Experimental indication for the existence of multiple Trp rotamers in von Willebrand Factor A3 domain

• Published in: Proteins, structure, function, and bioinformatics Vol. 57; no. 3; pp. 596 - 601
• Main Authors: Hellings, Mario, Engelborghs, Yves, Deckmyn, Hans, Vanhoorelbeke, Karen, Schiphorst, Marion E., Akkerman, Jan Willem N., De Maeyer, Marc
• Format: Journal Article
• Language: English
• Published: Hoboken Wiley Subscription Services, Inc., A Wiley Company 15.11.2004
• Subjects: Binding Sites; Crystallography, X-Ray; fluorescence anisotropy; fluorescence lifetime; Fluorescence Polarization; Humans; Models, Molecular; Protein Structure, Tertiary; Solvents - metabolism; thrombosis; Tryptophan - metabolism; tryptophan rotamers; von Willebrand factor; von Willebrand Factor - chemistry; von Willebrand Factor - metabolism
• ISSN: 0887-3585; 1097-0134
• DOI: 10.1002/prot.20227

The first step in both normal haemostasis and arterial thrombosis is the interaction between collagen, von Willebrand factor (vWF), and glycoprotein Ib. The A3 domain of vWF forms the principal binding site for collagen type I and type III. Inhibition of the vWF‐collagen interaction by an anti‐human vWF monoclonal antibody (MoAb) 82D6A3 can be a potential way to prevent arterial thrombosis. Identification of the epitope of MoAb 82D6A3 showed recently that the consensus sequence SPWR obtained by phage display could adopt the conformation of the discontinuous epitope. Modelling showed that Trp982 in the vWF had to obtain a more solvent accessible conformation.

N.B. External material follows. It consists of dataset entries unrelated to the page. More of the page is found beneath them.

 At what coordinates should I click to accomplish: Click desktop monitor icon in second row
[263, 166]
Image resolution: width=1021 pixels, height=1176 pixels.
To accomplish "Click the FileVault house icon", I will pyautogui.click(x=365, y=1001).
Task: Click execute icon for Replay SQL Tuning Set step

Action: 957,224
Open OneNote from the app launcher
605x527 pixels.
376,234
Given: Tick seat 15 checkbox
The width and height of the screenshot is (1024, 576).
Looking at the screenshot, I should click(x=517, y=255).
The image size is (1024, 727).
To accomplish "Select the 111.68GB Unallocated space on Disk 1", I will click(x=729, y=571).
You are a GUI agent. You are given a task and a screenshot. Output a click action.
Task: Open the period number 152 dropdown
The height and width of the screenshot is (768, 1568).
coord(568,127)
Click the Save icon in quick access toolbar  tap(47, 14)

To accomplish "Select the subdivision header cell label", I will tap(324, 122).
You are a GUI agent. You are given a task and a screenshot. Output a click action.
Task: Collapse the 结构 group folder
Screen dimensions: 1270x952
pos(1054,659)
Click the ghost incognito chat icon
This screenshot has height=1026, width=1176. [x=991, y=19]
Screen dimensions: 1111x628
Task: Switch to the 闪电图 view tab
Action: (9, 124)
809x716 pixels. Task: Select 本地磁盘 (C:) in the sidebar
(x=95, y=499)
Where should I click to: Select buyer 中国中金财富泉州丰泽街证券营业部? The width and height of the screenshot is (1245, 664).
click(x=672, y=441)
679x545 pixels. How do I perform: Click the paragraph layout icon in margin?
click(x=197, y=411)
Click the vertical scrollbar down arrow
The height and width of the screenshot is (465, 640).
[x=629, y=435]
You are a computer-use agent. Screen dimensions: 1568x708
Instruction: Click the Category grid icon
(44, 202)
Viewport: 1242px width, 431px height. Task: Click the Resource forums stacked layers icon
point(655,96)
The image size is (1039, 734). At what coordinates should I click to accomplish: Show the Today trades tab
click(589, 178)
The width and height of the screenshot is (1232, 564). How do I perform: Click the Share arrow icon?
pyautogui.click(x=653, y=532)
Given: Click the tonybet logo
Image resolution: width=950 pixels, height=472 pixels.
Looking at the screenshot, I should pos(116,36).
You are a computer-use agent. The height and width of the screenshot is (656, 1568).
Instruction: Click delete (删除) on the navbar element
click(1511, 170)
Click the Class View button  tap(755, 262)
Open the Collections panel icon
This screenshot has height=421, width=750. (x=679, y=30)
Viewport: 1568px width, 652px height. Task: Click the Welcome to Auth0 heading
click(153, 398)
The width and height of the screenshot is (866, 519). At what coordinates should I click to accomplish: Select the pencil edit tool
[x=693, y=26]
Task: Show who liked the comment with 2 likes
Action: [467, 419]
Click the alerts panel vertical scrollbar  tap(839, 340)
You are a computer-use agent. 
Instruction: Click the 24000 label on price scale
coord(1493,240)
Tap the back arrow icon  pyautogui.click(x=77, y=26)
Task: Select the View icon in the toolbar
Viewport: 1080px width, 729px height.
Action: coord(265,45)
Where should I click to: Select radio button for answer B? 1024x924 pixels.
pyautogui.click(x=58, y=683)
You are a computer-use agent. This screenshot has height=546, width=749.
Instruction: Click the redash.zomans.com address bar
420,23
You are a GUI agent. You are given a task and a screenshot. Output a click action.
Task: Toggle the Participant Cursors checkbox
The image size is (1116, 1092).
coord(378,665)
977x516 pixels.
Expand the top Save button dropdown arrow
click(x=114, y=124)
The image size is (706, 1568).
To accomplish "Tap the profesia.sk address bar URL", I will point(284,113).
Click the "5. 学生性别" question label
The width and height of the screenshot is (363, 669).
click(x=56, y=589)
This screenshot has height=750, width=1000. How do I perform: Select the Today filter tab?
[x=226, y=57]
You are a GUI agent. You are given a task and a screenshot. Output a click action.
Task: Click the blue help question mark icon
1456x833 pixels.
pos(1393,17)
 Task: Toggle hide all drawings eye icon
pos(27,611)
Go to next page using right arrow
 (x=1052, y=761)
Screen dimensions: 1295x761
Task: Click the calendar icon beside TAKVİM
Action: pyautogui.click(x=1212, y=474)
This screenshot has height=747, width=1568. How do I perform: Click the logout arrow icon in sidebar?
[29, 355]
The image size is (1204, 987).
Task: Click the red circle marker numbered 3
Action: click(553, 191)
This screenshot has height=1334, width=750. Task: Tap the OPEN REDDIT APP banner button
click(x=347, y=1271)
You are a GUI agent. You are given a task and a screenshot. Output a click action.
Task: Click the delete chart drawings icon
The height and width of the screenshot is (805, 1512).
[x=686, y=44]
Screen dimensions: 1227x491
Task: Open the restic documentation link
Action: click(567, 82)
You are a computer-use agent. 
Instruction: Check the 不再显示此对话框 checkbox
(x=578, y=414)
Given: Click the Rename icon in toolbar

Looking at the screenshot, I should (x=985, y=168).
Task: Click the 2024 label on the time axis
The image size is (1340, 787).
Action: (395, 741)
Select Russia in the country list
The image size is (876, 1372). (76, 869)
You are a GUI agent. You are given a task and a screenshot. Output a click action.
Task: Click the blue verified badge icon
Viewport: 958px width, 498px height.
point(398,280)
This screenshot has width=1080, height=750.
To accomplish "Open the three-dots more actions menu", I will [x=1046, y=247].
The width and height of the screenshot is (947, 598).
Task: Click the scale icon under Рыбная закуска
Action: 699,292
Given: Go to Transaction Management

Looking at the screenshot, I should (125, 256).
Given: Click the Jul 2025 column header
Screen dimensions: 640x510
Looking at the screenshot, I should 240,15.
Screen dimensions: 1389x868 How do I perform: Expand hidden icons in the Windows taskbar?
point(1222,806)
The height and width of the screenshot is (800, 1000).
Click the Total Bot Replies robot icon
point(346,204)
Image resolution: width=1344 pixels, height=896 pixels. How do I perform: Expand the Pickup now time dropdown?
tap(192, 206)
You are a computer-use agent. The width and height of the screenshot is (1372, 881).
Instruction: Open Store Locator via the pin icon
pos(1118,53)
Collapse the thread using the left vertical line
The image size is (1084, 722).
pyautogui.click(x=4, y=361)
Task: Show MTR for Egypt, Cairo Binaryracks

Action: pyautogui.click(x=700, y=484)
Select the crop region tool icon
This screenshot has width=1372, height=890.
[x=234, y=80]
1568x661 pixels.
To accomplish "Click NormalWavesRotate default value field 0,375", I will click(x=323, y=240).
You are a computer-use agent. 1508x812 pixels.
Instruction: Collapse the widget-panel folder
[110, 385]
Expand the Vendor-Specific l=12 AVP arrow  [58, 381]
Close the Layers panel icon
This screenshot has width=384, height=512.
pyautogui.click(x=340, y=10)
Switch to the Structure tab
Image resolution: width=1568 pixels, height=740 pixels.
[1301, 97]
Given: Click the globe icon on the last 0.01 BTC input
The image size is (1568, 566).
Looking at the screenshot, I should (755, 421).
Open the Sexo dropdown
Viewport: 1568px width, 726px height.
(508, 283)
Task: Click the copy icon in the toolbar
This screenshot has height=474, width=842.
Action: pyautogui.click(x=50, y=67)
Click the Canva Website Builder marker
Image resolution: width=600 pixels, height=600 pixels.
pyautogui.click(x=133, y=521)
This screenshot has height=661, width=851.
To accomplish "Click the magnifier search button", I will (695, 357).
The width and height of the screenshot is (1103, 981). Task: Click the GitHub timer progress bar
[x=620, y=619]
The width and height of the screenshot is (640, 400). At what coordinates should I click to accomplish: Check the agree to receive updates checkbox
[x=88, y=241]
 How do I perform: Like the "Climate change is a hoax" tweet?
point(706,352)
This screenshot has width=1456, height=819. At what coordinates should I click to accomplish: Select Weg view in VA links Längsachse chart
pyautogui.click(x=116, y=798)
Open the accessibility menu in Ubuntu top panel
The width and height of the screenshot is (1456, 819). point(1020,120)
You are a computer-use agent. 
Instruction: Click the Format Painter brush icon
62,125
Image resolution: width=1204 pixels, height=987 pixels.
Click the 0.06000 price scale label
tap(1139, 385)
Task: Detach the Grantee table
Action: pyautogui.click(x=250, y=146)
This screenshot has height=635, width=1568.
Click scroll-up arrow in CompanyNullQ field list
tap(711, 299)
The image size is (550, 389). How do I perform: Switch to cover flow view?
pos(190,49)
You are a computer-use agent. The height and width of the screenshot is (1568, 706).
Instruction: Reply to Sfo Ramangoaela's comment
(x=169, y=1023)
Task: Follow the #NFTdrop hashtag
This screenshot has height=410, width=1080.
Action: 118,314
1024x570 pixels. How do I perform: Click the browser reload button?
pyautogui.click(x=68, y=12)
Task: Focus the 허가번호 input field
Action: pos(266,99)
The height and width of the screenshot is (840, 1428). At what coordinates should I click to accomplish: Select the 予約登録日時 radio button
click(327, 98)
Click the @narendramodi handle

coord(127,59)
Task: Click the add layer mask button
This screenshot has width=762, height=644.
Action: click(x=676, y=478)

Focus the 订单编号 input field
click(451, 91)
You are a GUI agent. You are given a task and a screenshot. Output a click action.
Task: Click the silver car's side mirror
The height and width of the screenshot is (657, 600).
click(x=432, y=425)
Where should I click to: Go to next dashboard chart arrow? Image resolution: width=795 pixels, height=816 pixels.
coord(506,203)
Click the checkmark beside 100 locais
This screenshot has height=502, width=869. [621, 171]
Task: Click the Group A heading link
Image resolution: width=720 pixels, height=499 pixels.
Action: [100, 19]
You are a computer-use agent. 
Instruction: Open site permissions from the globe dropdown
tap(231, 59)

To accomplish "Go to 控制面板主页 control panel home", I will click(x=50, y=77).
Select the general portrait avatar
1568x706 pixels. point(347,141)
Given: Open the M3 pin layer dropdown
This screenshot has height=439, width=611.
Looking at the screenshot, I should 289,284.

We performed a detailed fluorescence study of Trp982 in the vWF A3. Using the method described by Hellings et al. (Biophys J 2003;85:1894–1902), we were able to identify two different low‐energy Trp982 rotamers and to link them with their experimentally derived fluorescence lifetimes. Fluorescence anisotropy showed no interconversion in the nanosecond timescale between the two different rotameric states. With these experiments, we gather strong indications for the existence of an exposed rotamer conformation and a rotamer that corresponds to the one observed in the X‐ray structure. These results strongly support the modeling work (Vanhoorelbeke et al., J Biol Chem 2003;278:37815‐37821). Proteins 2004. © 2004 Wiley‐Liss, Inc.